** Opening Exercise passage block **

During Crew 132, Engineer Miyajima conducted preliminary research regarding the habitation and logistics of Extra-vehicular Activity (EVA) and Intra-vehicular Activity (IVA) for the Crew 137. He summarized the research regarding the habitation and logistics, and high mobility exploration. Regarding habitation and logistics, the amount of the supply and consumption such as daily water consumption, propane gas consumption, and gasoline consumption, food consumption, and waste production for the crewmember’s daily life were recorded. It was difficult to manage the water consumption. An average of 370 liters water was consumed per day by seven crewmembers, which was twice amount of water compare to the previous crew. For example, Crew 132 had to wipe dishes with a paper napkin to save water. It is necessary to study cooking methods to be able to save water. Showers were also kept to a minimum, and the crew soon stop noticing any smell.
Regarding high mobility exploration, Engineer Miyajima obtained data for logistics and life support system analysis for high-mobility exploration on a planetary surface based on the EVA parameters and constraints that were defined by the Haughton-Mars (HM) Project which was conducted by the MIT group in 2006. In the HM project, the minimum parameters that defined a planetary EVA were path and schedule (time). Each parameter and constraint was further subdivided into more precise information. The parameter consists of goals of excursion, estimated total time, people on excursion, sites to be visited, mobility used, terrain characteristics and environmental characteristics. The constraints consist of communication, type of mobility and safety constraints. Miyajima found that terrain characteristics factor more than he assumed before the EVA at MDRS. He will modify the parameters of his simulation model for a high mobility exploration on planetary surface and confirm them in his rotation on Crew 137.

Journalist Etter spent his time as artist-in-residence, observing the facilities, equipment and practices at MDRS. He is working on a multi-media project that will blend this niche of research in human’s future exploration of Mars with observational history and the colonization of the American West. Etter’s project, M.M.M.M., incorporates painting, drawing, sculpture, photography, video, performance and a second simulation in the Loess Hills of Iowa. In blending these histories, M.M.M.M. draws parallels between human’s current desire to explore and colonize Mars with the history of the settlement of the West and re-shaping of the American landscape.

** Closing Exercise passage block **

Problem details:
Answer these from the crew report:
(a) How many liters of water did the seven crewmembers use per day on average?
(b) Which group ran the Haughton-Mars Project, and in what year?
(c) What is Etter's multi-media project called?
Rely only on the crew report to answer.

** Opening Dataset excerpt block **

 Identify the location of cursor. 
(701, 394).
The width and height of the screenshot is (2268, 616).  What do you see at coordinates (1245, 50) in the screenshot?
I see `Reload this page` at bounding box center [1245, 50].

** Closing Dataset excerpt block **

Answer to this problem:
(a) 370 liters
(b) The MIT group, in 2006
(c) M.M.M.M.